(WHAT THE EXERCISE ASKS): Could you return the material below line for line, without changing anything and with the pictures left out?

═══ LISTED ENTRIES ═══

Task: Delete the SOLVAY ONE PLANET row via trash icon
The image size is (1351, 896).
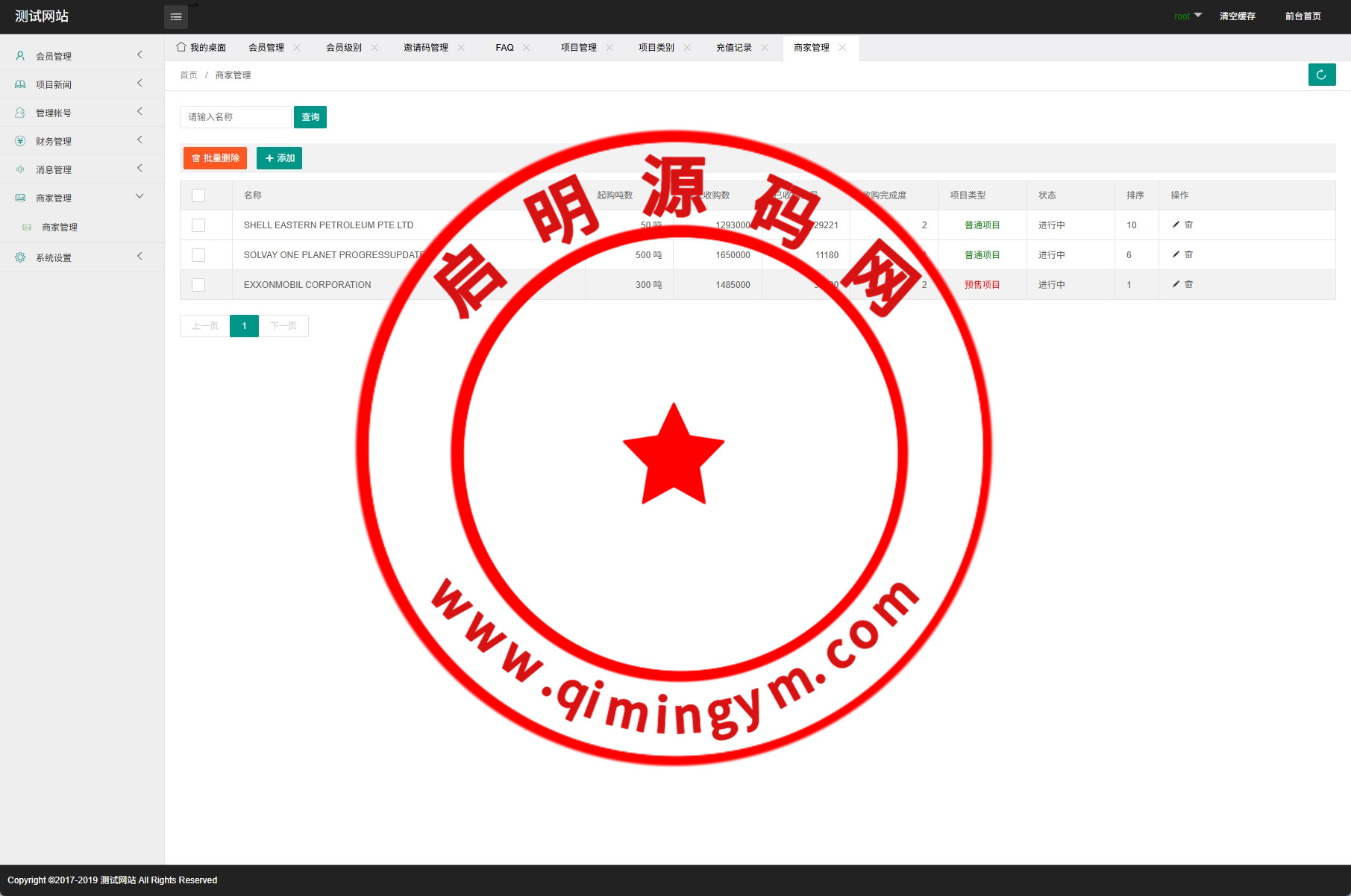Action: pyautogui.click(x=1189, y=254)
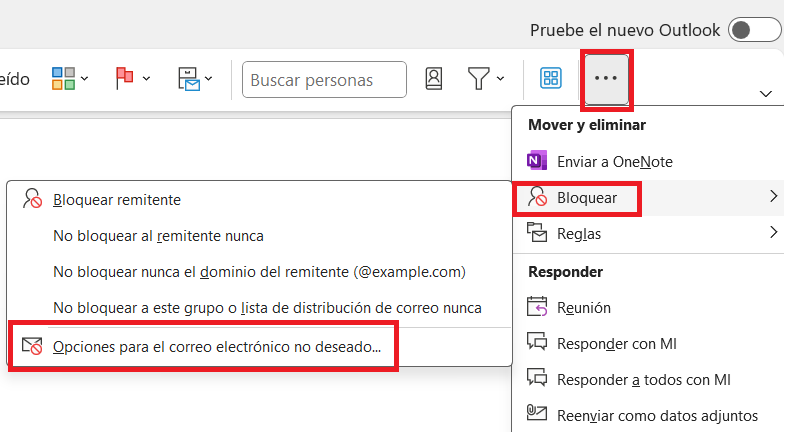Click the red follow-up flag icon
Image resolution: width=786 pixels, height=432 pixels.
pos(125,79)
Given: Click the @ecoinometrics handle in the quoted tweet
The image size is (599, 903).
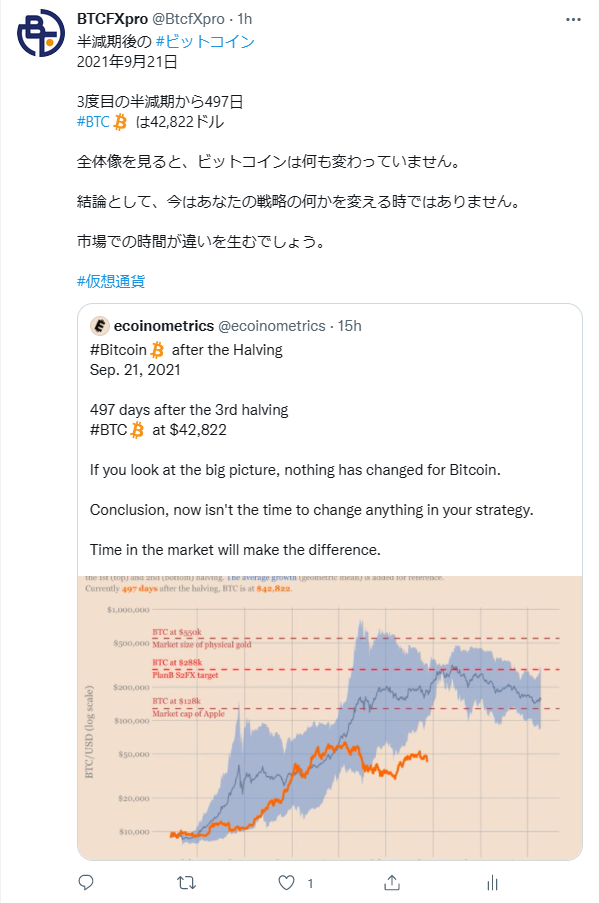Looking at the screenshot, I should [271, 326].
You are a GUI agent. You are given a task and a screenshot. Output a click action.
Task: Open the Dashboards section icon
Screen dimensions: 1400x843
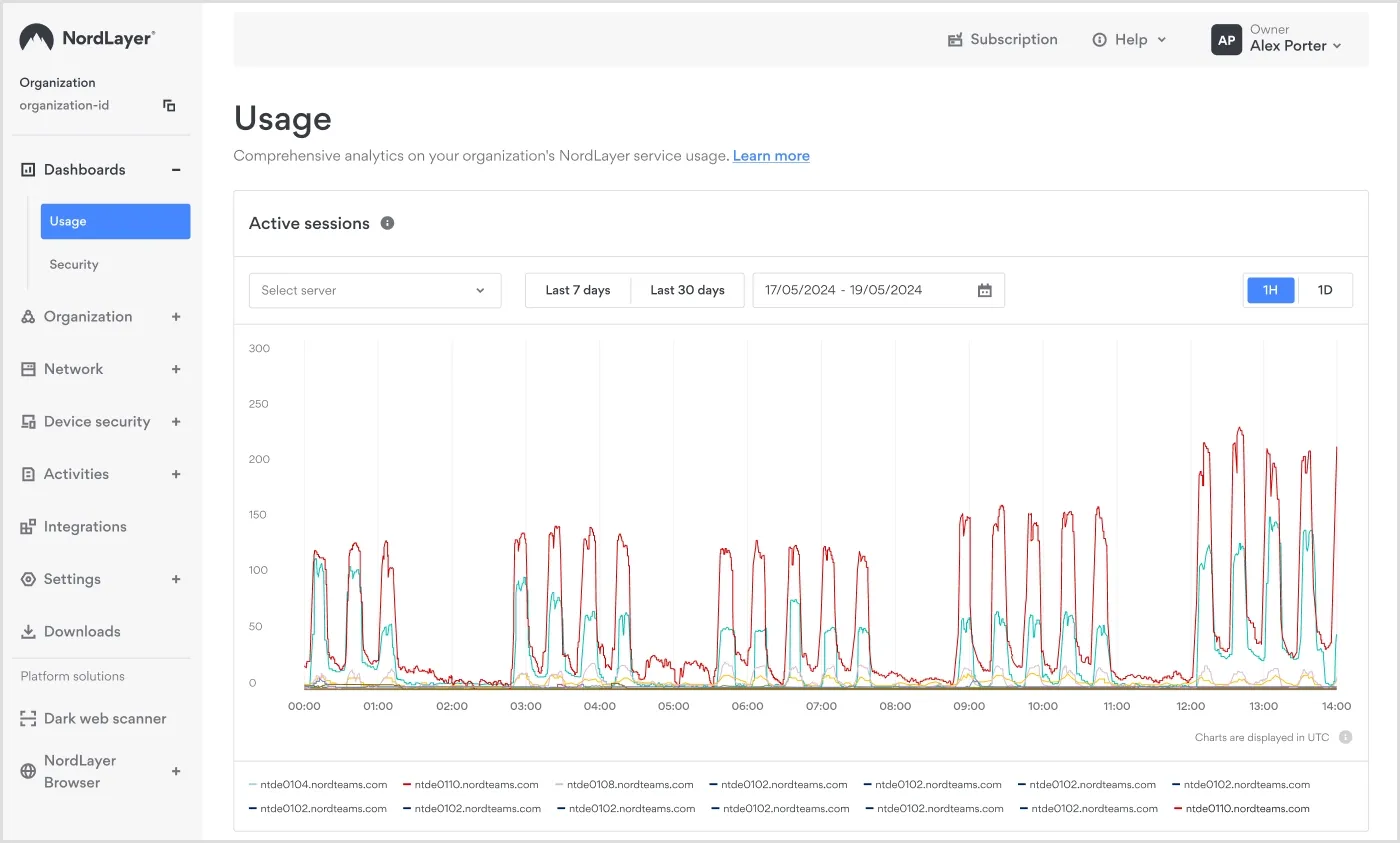(x=29, y=169)
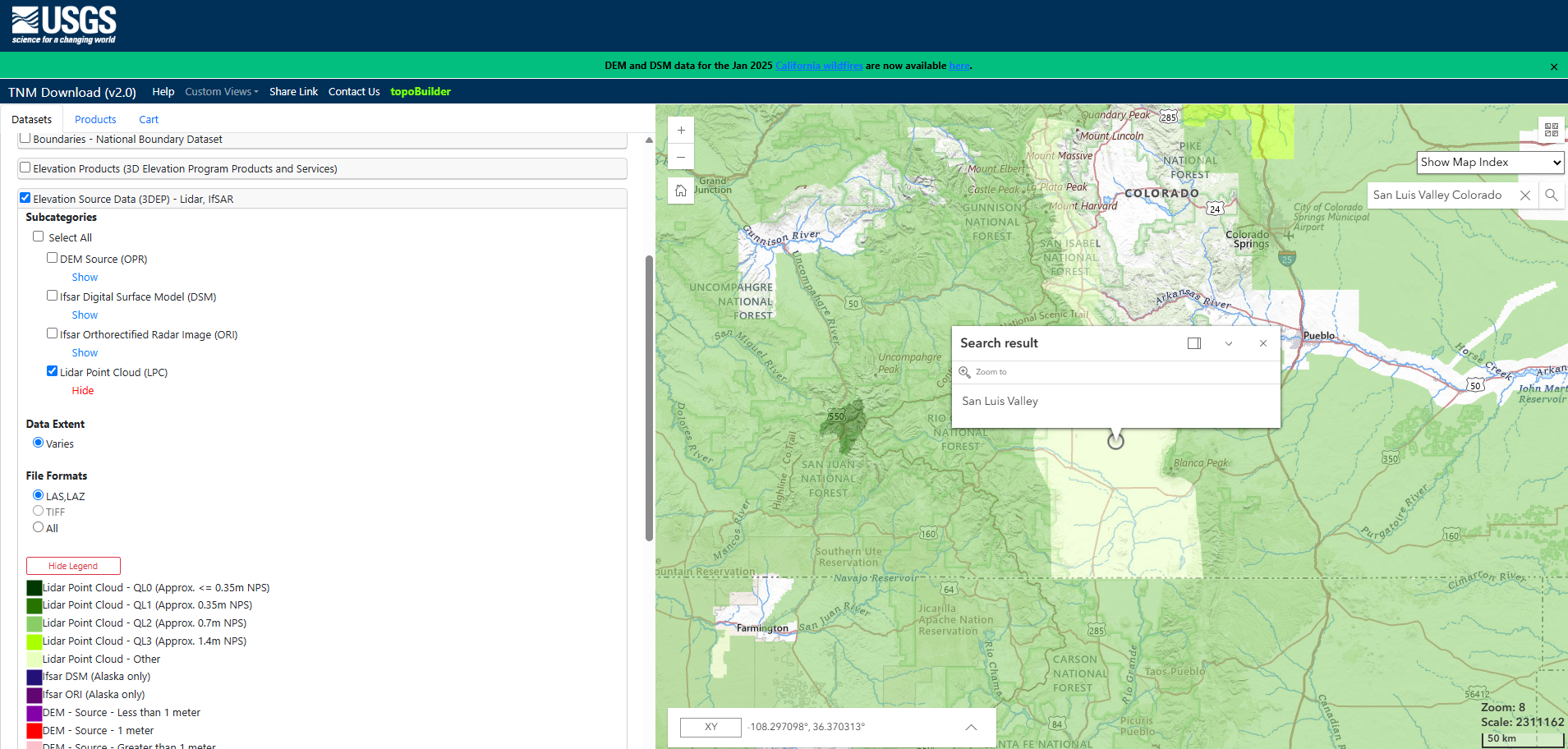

═══

(EXERCISE SOLUTION):
Task: Delete the SOLVAY ONE PLANET row via trash icon
The image size is (1351, 896).
Action: pyautogui.click(x=1189, y=254)
Click the red follow-up flag icon
Image resolution: width=786 pixels, height=432 pixels.
pos(125,79)
Given: Click the @ecoinometrics handle in the quoted tweet
The image size is (599, 903).
Looking at the screenshot, I should [271, 326].
You are a GUI agent. You are given a task and a screenshot. Output a click action.
Task: Open the Dashboards section icon
Screen dimensions: 1400x843
(x=29, y=169)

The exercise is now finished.